Give again, unchanged, the line that contains "You are a computer-use agent. Screen" together with every line that follows it until the entries end.

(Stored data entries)
________________________________________

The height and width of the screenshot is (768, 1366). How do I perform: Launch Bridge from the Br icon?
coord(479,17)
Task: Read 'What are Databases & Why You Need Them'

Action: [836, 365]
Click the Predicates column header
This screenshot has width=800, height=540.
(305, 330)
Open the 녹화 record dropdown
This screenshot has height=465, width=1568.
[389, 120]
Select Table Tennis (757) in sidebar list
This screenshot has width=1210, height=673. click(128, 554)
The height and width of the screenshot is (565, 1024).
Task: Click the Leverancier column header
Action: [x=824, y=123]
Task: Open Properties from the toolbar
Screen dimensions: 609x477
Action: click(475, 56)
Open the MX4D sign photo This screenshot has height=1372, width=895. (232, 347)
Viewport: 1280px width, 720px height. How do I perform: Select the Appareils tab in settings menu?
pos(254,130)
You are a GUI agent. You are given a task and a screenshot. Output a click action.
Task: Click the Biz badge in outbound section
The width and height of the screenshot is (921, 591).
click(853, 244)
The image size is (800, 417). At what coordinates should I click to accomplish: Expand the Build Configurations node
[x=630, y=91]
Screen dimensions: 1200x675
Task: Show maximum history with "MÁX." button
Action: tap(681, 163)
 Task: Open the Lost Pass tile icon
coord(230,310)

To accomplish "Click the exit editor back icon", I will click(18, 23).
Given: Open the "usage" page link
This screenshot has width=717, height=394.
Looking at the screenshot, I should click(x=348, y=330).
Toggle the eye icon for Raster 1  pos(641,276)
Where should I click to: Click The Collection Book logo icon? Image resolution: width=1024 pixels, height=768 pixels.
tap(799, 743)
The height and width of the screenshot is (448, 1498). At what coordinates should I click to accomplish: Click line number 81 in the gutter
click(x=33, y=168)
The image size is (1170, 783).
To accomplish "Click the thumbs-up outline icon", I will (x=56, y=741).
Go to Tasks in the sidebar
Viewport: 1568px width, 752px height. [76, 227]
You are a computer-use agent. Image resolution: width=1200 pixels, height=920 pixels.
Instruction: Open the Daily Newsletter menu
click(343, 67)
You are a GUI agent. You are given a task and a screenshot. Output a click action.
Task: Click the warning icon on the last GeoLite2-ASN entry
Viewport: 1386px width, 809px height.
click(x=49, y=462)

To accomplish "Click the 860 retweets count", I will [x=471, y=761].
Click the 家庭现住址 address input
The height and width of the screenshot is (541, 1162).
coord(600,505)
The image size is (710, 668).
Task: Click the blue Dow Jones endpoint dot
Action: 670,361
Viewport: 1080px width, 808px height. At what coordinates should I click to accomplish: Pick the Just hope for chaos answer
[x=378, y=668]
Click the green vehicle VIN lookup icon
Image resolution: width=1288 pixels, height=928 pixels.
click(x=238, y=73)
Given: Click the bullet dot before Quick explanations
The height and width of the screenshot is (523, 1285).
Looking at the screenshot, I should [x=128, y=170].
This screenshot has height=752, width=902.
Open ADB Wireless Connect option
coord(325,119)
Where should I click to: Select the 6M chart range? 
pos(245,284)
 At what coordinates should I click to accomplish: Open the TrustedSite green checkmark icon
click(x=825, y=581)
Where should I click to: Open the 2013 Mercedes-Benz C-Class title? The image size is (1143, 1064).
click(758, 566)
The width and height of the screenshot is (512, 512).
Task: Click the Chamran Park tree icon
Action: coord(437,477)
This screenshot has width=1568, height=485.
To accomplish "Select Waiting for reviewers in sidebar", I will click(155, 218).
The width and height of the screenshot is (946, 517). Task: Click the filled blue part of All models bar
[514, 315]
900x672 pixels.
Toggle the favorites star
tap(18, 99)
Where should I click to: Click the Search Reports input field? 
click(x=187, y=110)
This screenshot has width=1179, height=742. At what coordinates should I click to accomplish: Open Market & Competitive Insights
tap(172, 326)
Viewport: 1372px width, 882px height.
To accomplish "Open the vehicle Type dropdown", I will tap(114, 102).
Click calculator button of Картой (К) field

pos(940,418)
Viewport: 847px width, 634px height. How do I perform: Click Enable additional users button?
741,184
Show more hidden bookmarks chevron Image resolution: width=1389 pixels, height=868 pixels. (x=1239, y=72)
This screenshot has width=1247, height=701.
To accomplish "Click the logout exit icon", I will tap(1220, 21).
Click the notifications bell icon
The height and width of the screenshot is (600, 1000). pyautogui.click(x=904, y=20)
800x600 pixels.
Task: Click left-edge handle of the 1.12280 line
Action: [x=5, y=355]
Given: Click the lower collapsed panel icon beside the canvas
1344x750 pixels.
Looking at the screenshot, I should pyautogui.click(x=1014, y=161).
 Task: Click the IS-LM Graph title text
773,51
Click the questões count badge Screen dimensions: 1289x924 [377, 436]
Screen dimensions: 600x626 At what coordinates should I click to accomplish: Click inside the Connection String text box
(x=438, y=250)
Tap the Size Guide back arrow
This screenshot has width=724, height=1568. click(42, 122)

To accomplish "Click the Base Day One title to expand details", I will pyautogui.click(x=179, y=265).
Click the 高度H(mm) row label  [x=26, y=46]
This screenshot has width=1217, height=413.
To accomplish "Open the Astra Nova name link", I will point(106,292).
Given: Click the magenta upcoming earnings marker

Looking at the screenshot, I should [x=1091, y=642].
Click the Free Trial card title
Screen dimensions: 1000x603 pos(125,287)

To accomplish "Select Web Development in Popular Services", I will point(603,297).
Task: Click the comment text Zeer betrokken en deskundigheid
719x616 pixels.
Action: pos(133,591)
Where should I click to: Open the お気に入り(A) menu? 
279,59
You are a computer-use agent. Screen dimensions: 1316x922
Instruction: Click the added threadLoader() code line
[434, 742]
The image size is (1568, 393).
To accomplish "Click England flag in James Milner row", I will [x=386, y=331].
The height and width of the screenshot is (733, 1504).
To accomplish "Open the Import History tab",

________________________________________

_Answer to this problem_:
You are a computer-use agent. Screen dimensions: 1316x922
Instruction: Click the added threadLoader() code line
[434, 742]
The image size is (1568, 393).
To accomplish "Click England flag in James Milner row", I will [x=386, y=331].
The height and width of the screenshot is (733, 1504).
To accomplish "Open the Import History tab",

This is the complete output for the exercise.